**Complete the following:**
[1] In the extreme precipitation abstract, reproduce the passage from "Tuesday, 14 January" up to and including "instead of parameterizations.", replacing "flow reversal" with "blocking".
[2] Continue the extreme precipitation abstract from its final sentence.

Tuesday, 14 January 2020
Hall B (Boston Convention and Exhibition Center)
Shawn M. Milrad, Embry-Riddle Aeronautical Univ., Daytona Beach, FL; and E. Atallah and J. Gyakum
Recent research has developed the Extreme Precipitation Index (EPI), a coupled dynamic-thermodynamic metric that can diagnose extreme precipitation events associated with mid-upper tropospheric flow reversal (e.g., Rex and Omega Blocks, cut-off cyclones, Rossby wave breaks). Several recent billion-dollar mid-latitude floods such as the 2013 Alberta Flood and 2016 Western Europe Flood were associated with flow reversal, as long-duration ascent (dynamics) occurred in the presence of anomalously warm and moist air (thermodynamics). The EPI can detect this potent combination of ingredients and offers advantages over model precipitation forecasts because it relies on mass fields instead of parameterizations.

**Information given:**
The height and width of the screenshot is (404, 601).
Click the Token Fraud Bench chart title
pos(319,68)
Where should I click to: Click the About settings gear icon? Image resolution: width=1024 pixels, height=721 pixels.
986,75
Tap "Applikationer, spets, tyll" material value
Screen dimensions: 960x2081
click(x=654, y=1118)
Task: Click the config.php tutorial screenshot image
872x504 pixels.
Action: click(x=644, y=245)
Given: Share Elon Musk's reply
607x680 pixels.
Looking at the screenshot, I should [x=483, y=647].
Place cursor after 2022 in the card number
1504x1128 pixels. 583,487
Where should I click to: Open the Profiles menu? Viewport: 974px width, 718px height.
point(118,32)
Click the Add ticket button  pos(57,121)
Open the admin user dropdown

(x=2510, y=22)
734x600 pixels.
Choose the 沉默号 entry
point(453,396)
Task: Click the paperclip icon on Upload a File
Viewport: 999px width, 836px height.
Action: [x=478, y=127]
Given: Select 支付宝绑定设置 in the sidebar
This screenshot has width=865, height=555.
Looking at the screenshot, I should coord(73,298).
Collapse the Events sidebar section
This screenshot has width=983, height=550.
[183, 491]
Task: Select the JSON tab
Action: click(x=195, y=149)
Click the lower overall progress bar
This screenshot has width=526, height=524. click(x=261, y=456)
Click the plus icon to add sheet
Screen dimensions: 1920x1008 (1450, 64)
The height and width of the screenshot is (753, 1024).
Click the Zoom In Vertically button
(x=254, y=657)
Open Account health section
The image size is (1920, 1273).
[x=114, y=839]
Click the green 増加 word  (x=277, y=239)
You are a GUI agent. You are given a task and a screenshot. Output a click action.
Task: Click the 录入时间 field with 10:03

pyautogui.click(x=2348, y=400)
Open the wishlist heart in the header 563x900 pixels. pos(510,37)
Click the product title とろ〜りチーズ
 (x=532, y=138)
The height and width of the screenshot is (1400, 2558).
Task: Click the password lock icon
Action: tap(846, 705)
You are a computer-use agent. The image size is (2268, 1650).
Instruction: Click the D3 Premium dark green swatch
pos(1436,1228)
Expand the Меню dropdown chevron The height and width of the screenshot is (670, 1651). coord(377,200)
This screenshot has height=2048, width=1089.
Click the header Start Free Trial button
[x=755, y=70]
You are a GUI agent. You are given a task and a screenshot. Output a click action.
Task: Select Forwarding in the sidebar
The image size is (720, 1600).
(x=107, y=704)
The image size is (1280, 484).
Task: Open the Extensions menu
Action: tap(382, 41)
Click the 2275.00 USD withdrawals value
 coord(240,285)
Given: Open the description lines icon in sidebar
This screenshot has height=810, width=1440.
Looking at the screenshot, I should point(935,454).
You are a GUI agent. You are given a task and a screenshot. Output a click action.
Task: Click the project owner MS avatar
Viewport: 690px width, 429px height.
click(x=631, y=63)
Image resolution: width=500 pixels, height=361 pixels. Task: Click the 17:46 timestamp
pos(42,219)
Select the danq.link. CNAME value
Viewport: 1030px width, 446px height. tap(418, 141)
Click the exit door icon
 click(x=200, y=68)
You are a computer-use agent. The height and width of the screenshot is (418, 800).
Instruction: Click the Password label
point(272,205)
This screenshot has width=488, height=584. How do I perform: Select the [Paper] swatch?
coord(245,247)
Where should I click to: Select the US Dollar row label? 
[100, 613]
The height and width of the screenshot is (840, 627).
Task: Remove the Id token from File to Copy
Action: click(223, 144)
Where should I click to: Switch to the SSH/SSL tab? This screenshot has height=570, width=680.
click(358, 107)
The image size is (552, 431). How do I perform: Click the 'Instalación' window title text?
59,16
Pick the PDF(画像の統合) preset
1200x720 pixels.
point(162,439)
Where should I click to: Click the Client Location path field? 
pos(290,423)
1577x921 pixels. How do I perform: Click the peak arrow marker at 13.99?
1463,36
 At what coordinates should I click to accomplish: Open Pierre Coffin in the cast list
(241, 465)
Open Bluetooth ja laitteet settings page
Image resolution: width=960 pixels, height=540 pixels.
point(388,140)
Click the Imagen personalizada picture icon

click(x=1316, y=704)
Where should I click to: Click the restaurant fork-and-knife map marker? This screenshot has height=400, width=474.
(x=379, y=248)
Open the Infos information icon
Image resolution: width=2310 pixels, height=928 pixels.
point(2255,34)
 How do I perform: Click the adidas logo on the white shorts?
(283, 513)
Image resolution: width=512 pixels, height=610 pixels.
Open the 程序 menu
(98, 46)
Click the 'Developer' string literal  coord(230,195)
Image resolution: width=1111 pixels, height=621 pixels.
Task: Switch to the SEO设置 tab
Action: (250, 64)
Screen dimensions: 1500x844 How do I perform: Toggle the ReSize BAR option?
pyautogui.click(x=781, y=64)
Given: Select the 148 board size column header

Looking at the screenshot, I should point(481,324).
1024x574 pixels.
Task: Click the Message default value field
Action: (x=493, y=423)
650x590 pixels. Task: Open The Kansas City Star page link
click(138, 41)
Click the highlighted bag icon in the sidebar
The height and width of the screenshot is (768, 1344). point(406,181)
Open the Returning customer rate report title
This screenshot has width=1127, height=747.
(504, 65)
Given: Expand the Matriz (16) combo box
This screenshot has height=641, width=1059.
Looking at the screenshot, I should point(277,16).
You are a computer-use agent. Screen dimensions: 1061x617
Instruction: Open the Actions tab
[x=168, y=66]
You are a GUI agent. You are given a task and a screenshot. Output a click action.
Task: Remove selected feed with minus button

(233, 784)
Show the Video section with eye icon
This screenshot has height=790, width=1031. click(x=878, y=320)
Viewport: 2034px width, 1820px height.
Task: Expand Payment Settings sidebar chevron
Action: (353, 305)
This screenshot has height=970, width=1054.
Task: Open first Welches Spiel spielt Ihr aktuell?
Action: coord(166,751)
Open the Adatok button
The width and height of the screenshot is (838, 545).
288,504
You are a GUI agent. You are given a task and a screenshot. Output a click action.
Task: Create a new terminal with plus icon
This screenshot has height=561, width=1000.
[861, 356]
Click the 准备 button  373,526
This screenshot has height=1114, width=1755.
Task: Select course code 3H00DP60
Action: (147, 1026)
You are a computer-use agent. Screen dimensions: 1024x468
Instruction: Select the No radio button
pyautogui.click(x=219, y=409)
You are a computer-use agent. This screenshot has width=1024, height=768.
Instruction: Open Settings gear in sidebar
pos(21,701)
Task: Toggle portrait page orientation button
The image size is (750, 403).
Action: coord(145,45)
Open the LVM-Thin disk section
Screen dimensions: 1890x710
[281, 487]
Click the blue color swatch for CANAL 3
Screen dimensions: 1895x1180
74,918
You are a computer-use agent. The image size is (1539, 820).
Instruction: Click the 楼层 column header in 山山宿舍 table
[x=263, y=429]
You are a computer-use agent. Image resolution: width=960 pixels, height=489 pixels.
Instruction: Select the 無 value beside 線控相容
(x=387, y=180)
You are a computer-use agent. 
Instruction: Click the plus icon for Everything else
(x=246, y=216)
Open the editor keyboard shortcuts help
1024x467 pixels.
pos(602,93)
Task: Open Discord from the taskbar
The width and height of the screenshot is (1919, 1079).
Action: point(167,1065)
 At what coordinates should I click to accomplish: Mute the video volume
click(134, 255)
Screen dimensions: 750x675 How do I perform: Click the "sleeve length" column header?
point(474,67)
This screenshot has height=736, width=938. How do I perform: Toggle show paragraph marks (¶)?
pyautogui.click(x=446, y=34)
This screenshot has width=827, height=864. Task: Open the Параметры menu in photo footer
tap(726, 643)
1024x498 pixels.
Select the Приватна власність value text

**Results of the tasks:**
[1]
Tuesday, 14 January 2020
Hall B (Boston Convention and Exhibition Center)
Shawn M. Milrad, Embry-Riddle Aeronautical Univ., Daytona Beach, FL; and E. Atallah and J. Gyakum
Recent research has developed the Extreme Precipitation Index (EPI), a coupled dynamic-thermodynamic metric that can diagnose extreme precipitation events associated with mid-upper tropospheric blocking (e.g., Rex and Omega Blocks, cut-off cyclones, Rossby wave breaks). Several recent billion-dollar mid-latitude floods such as the 2013 Alberta Flood and 2016 Western Europe Flood were associated with blocking, as long-duration ascent (dynamics) occurred in the presence of anomalously warm and moist air (thermodynamics). The EPI can detect this potent combination of ingredients and offers advantages over model precipitation forecasts because it relies on mass fields instead of parameterizations.

[2]
This presentation will investigate the EPI from a historical predictability standpoint, with a primary goal of improving medium-range (3–10-day) QPF. EPI predictive skill for historical extreme precipitation events associated with flow reversal will be evaluated using the NCEP Global Ensemble Forecast System (GEFS) second-generation Reforecasts. It will be determined whether the three wettest GEFS members exhibit higher predictive skill than the three driest members, relative to an EPI reanalysis climatology. If higher EPI predictive skill is preferentially associated with the wettest GEFS Reforecast members, then the EPI can provide value to probabilistic human forecasts regarding the likelihood and locations of extreme precipitation. By later incorporating the EPI into operational deterministic and ensemble NWP models, it may improve human-produced QPF accuracy and flood alert lead times for events associated with flow reversal.